STATED EXERCISE 1: In the records, take the lines from the line with "The height and width of the screenshot is (1008, 1920)." to the line with "coordinates (1261, 431).", both included, and output them as a JSON list of strings with one string per line and blank lines omitted.

PROVIDED PASSAGE:
UDC 535.568

PHYSICS

V. I. BURKOV, V. A. KIZEL, M. F. KOSTENKO, Z. B. PEREKALINA

STUDIES OF OPTICAL ACTIVITY IN THE REGION OF VIBRATIONAL TRANSITIONS

(Presented by Academician V. L. Ginzburg on 27 V 1967)

Optical activity (o.a.) in the region of vibrational transitions has until now been studied neither theoretically nor experimentally. At the same time, the very possibility of its occurrence is hardly in doubt. This also applies to that special type of activity which arises only in the crystalline state. In this region only quartz has been investigated \((^1)\), the results for which proved doubtful \((^2)\), and \(\mathrm{NiSO_4}\) \((^3)\). O.a. in the IR region was observed for Te \((^4)\) and Se \((^5)\), but here, evidently, electronic transitions between bands are involved.

As for the theory of the question, we note that as early as \((^6)\), from classical considerations, a suggestion was made concerning the contribution to o.a. made by vibrational transitions; one could only expect this contribution to be small because of the small oscillator strengths. The absence in this region of magnetic-dipole transitions is not an obstacle to the occurrence of o.a. \((^7)\); in \((^8)\) it was shown that neglect of magnetic interactions in the theory leads only to a change in numerical coefficients.

We have carried out measurements of the dispersion of rotation in the region under discussion for three crystals of dithionates: \(\mathrm{SrS_2O_6 \cdot 4H_2O}\), \(\mathrm{CaS_2O_6 \cdot 4H_2O}\), \(\mathrm{K_2S_2O_6}\) (symmetry classes respectively \(D_6^2\), \(D_6^2\), \(D_3^3\)). Their dispersions in the region \(0.22\)—\(0.80\,\mu\) had previously been measured by one of us \((^9)\). The results are shown in Figs. 1 and 2.

DATA LISTING:
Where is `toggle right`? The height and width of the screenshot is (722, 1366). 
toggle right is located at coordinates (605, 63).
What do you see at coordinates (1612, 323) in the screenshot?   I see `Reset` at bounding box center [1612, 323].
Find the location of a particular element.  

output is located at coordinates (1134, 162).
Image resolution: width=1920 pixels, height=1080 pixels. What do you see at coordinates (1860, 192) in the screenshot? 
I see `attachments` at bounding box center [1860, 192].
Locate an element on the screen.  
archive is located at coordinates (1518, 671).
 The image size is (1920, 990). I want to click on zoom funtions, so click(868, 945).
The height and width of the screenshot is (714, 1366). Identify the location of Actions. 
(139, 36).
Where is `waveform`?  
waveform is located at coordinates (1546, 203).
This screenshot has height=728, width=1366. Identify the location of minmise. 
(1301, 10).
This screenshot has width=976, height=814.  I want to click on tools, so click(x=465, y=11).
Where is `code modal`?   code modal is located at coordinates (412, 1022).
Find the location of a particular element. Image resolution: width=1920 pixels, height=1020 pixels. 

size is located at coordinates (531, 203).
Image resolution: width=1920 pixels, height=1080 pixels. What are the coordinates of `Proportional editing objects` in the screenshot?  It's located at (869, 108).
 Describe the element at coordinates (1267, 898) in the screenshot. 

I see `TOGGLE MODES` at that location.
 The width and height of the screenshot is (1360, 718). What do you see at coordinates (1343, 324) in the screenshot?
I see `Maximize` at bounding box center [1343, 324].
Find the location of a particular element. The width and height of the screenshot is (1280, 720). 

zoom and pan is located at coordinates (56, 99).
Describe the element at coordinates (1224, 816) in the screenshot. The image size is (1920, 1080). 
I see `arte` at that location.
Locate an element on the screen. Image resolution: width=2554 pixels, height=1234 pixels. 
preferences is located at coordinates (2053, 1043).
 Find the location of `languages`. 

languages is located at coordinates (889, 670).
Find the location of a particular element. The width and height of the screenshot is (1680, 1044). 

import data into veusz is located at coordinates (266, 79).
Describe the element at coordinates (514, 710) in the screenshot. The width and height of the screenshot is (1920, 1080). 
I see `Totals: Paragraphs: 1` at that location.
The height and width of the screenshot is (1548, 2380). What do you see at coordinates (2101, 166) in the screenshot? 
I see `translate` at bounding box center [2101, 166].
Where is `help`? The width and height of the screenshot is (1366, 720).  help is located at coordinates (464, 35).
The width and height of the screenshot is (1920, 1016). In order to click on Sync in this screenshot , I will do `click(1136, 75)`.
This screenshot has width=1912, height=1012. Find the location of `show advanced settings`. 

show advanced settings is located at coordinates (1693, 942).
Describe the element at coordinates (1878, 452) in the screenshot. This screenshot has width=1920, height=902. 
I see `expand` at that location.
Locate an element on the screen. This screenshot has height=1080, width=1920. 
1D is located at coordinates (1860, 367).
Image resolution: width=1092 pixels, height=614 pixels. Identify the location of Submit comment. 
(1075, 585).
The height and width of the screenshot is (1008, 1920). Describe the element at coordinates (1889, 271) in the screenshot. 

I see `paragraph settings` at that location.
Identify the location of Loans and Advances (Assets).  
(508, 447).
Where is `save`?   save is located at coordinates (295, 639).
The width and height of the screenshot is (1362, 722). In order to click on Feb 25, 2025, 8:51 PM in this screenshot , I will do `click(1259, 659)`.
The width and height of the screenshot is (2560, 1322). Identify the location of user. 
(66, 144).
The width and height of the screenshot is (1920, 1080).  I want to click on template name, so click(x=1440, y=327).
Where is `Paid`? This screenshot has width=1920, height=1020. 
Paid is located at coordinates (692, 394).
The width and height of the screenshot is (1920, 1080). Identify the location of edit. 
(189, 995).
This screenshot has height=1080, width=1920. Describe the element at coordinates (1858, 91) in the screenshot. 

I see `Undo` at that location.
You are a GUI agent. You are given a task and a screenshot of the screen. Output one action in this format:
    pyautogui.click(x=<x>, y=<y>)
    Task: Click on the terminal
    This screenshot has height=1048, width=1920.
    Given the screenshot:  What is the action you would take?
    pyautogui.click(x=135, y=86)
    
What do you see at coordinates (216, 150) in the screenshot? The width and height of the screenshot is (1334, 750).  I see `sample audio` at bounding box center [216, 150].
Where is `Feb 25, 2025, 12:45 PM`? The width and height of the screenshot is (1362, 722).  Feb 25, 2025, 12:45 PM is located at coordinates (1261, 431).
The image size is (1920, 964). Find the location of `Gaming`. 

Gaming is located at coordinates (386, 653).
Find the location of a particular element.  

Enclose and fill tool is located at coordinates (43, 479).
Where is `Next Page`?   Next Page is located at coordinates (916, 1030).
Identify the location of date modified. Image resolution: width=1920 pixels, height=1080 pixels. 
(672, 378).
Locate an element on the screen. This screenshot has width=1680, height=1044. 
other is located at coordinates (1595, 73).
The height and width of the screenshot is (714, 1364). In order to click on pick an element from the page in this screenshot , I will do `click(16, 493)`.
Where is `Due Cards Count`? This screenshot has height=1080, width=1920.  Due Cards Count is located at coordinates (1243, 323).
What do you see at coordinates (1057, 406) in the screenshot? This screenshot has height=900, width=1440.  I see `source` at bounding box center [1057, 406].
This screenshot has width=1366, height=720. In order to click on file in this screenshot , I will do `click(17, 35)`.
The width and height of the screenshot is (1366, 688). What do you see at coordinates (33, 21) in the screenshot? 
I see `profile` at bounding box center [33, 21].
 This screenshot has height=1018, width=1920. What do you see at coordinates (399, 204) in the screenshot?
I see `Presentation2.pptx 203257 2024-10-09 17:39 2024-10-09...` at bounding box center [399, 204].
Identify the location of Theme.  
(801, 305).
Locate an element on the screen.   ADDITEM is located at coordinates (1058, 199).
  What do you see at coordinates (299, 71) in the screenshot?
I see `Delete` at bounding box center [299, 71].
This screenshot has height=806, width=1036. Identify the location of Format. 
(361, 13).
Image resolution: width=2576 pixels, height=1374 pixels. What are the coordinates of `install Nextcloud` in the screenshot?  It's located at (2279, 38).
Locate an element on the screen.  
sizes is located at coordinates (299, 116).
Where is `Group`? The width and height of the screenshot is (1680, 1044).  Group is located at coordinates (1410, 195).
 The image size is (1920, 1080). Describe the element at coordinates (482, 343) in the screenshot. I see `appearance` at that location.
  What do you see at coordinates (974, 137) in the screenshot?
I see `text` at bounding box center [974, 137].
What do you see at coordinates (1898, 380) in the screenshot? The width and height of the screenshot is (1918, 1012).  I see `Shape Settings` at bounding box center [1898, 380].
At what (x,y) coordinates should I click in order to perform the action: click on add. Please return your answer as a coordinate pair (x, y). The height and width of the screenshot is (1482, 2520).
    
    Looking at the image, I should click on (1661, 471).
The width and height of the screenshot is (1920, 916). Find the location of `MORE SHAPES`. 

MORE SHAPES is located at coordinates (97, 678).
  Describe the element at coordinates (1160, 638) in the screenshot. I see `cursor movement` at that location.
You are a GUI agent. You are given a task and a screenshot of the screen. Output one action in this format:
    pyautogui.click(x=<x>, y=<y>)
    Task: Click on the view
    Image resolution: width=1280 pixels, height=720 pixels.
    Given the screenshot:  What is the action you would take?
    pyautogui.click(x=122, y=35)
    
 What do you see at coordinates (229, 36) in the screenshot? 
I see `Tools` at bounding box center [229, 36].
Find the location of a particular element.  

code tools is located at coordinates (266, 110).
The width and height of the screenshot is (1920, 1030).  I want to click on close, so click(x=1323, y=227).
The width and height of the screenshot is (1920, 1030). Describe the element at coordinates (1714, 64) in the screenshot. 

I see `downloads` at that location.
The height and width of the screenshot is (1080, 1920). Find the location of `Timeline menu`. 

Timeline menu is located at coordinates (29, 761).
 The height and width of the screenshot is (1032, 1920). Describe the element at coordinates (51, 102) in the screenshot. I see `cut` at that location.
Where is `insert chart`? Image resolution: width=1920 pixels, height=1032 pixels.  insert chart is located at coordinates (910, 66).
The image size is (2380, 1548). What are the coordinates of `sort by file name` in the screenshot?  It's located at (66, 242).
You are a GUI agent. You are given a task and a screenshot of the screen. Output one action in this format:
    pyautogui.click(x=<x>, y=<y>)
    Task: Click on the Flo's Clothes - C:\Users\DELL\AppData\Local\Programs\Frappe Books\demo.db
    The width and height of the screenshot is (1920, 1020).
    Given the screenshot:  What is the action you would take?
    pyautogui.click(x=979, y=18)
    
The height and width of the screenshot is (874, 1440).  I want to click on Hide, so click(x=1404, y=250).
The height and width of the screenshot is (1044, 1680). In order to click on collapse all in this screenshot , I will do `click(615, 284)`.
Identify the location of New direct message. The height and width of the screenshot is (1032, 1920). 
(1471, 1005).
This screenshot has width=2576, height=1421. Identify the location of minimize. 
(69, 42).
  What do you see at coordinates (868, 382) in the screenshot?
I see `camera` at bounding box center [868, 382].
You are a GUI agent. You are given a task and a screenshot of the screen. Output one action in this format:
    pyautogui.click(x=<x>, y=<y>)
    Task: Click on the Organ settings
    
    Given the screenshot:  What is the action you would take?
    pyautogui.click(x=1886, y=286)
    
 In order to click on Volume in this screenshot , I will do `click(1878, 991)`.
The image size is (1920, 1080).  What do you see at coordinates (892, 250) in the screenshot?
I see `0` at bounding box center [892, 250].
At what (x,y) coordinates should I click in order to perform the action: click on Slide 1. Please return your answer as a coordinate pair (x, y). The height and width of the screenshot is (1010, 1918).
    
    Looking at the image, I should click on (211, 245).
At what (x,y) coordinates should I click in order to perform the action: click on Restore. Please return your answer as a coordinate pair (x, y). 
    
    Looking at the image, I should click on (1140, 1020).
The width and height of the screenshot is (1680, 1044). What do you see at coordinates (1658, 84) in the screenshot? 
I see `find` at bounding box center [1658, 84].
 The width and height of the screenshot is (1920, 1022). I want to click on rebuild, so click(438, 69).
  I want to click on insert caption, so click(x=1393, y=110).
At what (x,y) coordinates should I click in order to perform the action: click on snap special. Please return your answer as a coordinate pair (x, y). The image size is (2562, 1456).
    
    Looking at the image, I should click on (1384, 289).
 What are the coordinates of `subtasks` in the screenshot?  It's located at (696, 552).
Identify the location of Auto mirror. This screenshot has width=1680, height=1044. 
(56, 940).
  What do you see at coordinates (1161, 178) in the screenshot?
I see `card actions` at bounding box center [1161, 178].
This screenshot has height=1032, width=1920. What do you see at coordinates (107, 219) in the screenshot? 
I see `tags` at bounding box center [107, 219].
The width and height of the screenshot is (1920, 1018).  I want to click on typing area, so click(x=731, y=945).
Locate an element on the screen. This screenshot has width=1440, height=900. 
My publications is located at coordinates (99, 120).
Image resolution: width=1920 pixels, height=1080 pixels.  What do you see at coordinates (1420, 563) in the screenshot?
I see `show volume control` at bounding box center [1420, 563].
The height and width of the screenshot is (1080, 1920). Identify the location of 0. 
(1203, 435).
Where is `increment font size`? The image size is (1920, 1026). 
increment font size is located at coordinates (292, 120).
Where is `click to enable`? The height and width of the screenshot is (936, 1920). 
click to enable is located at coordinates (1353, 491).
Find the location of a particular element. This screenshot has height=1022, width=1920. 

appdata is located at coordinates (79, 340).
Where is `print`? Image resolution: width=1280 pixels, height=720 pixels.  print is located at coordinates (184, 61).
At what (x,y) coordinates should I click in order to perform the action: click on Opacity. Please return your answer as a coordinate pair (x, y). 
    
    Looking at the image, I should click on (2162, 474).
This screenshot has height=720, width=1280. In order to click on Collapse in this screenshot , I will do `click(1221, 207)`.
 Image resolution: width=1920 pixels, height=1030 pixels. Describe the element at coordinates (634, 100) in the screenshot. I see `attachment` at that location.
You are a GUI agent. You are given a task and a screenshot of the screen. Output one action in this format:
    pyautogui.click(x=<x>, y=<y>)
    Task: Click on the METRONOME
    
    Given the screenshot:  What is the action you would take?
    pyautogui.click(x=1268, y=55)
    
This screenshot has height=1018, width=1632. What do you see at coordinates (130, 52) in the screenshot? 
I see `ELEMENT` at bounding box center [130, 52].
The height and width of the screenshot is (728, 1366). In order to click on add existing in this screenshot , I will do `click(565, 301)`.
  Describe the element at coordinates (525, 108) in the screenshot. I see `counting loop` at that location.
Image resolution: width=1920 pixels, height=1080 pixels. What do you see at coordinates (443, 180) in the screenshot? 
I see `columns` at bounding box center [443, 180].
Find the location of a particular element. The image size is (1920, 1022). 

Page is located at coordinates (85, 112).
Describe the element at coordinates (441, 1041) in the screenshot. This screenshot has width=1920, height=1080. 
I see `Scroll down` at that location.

STATED EXERCISE 2:
Answer these questions from the optical activity paper:
(a) Which academician presented the paper?
(b) For which two substances was optical activity observed in the IR region?
(c) Over what wavelength region had the dispersions of the three dithionate crystals previously been measured?

WORKED ANSWER 1:
[
  "The height and width of the screenshot is (1008, 1920). Describe the element at coordinates (1889, 271) in the screenshot. ",
  "I see `paragraph settings` at that location.",
  "Identify the location of Loans and Advances (Assets).  ",
  "(508, 447).",
  "Where is `save`?   save is located at coordinates (295, 639).",
  "The width and height of the screenshot is (1362, 722). In order to click on Feb 25, 2025, 8:51 PM in this screenshot , I will do `click(1259, 659)`.",
  "The width and height of the screenshot is (2560, 1322). Identify the location of user. ",
  "(66, 144).",
  "The width and height of the screenshot is (1920, 1080).  I want to click on template name, so click(x=1440, y=327).",
  "Where is `Paid`? This screenshot has width=1920, height=1020. ",
  "Paid is located at coordinates (692, 394).",
  "The width and height of the screenshot is (1920, 1080). Identify the location of edit. ",
  "(189, 995).",
  "This screenshot has height=1080, width=1920. Describe the element at coordinates (1858, 91) in the screenshot. ",
  "I see `Undo` at that location.",
  "You are a GUI agent. You are given a task and a screenshot of the screen. Output one action in this format:",
  "    pyautogui.click(x=<x>, y=<y>)",
  "    Task: Click on the terminal",
  "    This screenshot has height=1048, width=1920.",
  "    Given the screenshot:  What is the action you would take?",
  "    pyautogui.click(x=135, y=86)",
  "What do you see at coordinates (216, 150) in the screenshot? The width and height of the screenshot is (1334, 750).  I see `sample audio` at bounding box center [216, 150].",
  "Where is `Feb 25, 2025, 12:45 PM`? The width and height of the screenshot is (1362, 722).  Feb 25, 2025, 12:45 PM is located at coordinates (1261, 431)."
]

WORKED ANSWER 2:
(a) V. L. Ginzburg
(b) Te and Se
(c) 0.22—0.80 μ